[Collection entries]
..........

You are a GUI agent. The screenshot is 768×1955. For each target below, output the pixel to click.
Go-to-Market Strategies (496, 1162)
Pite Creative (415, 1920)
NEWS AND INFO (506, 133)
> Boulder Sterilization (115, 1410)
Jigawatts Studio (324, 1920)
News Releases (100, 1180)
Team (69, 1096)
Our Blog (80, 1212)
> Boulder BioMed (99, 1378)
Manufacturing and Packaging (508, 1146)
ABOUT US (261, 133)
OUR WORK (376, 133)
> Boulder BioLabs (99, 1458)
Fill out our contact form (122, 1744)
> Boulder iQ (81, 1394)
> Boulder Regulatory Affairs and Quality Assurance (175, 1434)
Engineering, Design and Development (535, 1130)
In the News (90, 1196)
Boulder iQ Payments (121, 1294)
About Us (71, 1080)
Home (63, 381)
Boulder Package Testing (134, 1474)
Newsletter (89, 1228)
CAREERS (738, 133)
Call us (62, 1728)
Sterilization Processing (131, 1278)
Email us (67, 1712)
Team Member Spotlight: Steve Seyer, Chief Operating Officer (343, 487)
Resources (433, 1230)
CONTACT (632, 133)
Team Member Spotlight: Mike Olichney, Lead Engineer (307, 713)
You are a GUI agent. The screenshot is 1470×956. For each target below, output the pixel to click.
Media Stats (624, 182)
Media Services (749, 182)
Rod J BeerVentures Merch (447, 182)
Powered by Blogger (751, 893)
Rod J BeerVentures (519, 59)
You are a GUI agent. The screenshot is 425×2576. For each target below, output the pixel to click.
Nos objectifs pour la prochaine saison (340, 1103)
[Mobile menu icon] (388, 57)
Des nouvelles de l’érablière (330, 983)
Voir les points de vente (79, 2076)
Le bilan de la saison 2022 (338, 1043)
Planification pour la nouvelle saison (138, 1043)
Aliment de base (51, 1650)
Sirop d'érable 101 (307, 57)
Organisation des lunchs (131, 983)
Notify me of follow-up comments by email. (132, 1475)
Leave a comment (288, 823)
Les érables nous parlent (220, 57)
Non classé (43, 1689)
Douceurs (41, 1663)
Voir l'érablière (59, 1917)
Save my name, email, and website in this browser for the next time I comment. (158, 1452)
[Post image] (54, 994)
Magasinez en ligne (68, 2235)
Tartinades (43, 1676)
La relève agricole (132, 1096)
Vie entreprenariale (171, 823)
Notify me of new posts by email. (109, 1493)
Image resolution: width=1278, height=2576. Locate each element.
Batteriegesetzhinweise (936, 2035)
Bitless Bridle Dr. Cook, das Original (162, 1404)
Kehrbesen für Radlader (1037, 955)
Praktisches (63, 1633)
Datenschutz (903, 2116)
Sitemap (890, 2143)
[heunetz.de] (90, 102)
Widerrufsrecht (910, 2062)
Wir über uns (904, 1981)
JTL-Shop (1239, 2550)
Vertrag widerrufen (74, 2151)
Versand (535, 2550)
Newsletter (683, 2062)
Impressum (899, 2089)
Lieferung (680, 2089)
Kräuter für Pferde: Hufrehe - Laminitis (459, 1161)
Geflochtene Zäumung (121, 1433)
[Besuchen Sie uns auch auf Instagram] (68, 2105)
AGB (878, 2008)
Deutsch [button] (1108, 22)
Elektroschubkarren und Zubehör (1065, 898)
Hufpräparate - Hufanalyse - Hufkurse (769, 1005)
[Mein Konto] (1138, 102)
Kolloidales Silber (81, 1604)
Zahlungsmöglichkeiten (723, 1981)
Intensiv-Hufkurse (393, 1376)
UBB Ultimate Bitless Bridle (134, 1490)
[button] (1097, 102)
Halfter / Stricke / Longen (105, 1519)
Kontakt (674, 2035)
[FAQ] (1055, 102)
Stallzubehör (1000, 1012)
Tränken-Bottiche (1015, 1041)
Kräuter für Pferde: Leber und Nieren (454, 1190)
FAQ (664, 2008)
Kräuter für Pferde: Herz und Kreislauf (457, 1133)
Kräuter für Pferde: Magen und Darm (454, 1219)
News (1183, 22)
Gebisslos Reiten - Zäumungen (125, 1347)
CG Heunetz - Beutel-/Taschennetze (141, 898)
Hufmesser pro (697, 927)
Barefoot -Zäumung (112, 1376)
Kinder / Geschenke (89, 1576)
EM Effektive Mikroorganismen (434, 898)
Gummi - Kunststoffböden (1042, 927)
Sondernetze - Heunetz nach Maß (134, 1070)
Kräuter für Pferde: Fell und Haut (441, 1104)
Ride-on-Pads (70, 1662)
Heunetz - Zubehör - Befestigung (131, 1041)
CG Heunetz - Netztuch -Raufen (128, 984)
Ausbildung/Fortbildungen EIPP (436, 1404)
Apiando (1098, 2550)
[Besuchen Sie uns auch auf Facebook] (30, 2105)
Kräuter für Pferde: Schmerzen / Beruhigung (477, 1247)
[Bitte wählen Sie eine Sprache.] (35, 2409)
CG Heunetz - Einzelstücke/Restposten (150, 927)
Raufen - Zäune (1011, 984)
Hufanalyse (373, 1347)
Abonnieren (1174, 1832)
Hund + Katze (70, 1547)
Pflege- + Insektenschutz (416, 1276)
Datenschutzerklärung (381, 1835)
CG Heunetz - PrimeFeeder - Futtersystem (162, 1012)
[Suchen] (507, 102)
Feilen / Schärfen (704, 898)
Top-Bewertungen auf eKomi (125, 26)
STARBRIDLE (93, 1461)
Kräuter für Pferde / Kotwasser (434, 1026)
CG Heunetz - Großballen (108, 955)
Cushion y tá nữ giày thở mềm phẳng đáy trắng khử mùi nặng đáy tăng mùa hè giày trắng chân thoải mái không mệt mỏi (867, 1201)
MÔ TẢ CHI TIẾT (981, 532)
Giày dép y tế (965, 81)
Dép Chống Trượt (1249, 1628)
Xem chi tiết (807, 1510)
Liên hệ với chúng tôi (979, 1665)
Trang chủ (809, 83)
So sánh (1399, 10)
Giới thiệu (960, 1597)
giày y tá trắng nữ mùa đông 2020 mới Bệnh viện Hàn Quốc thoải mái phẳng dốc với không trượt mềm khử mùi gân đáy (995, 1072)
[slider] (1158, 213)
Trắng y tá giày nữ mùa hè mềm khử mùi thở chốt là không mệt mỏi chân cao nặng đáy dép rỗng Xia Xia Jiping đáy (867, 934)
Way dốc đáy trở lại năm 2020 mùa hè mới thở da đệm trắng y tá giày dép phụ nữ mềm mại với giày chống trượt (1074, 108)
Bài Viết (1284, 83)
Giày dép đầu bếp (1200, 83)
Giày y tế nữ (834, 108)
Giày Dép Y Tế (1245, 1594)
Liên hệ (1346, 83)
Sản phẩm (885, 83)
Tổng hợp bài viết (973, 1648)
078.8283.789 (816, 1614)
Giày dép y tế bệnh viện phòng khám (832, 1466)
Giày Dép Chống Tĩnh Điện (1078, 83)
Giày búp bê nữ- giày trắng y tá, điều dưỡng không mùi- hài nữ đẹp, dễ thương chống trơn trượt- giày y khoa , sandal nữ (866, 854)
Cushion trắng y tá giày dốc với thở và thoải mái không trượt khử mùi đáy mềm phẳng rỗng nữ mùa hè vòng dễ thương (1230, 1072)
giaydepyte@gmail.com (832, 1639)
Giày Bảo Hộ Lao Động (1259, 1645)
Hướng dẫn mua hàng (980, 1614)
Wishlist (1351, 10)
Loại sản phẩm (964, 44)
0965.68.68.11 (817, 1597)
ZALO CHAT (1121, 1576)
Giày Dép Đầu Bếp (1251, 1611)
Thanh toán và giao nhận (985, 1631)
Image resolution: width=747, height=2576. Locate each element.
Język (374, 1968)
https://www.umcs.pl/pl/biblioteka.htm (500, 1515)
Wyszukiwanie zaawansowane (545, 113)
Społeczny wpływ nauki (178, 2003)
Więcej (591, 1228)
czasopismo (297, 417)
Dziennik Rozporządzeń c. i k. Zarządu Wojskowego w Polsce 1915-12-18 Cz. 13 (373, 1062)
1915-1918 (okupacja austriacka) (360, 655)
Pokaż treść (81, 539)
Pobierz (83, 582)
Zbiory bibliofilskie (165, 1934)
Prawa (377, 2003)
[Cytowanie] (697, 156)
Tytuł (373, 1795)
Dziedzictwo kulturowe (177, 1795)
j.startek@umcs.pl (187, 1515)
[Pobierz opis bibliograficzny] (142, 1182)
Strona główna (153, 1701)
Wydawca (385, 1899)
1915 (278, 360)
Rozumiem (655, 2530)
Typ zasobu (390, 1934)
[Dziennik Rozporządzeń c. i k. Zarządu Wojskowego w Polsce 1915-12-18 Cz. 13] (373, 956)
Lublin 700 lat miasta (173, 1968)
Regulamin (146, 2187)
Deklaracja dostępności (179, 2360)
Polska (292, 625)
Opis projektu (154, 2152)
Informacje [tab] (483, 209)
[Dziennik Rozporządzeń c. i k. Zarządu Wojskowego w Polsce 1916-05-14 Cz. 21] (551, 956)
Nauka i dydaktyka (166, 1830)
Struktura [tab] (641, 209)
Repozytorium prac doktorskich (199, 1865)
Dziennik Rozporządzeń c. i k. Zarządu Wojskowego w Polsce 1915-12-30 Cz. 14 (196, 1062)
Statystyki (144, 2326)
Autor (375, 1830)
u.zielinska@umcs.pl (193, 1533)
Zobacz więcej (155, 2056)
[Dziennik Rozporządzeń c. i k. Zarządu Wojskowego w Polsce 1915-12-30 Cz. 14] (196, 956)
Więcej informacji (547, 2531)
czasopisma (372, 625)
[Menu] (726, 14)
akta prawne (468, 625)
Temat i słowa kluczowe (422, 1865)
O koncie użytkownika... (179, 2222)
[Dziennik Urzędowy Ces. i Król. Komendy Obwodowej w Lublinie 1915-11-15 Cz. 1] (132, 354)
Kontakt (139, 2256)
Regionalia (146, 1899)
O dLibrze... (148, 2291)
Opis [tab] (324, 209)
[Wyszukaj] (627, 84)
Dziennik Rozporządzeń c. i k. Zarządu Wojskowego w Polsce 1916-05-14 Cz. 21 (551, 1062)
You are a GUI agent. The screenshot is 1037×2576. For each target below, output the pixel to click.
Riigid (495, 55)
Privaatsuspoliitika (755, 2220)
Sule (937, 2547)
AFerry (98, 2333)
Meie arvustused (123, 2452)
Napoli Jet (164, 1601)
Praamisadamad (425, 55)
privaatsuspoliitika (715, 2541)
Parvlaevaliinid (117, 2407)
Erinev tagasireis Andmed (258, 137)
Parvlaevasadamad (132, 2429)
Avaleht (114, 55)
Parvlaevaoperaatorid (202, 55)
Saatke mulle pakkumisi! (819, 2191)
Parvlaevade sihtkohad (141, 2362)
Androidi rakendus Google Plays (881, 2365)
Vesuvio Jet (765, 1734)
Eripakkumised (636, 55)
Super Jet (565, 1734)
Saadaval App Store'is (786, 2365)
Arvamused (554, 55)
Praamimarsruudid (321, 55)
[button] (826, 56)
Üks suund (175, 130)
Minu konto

..........

_EXERCISE_:
The answer must be every line of the records that contains the word "below".

_EXPECTED OUTPUT_:
You are a GUI agent. The screenshot is 768×1955. For each target below, output the pixel to click.
You are a GUI agent. The screenshot is 1470×956. For each target below, output the pixel to click.
You are a GUI agent. The screenshot is 425×2576. For each target below, output the pixel to click.
You are a GUI agent. The screenshot is 1037×2576. For each target below, output the pixel to click.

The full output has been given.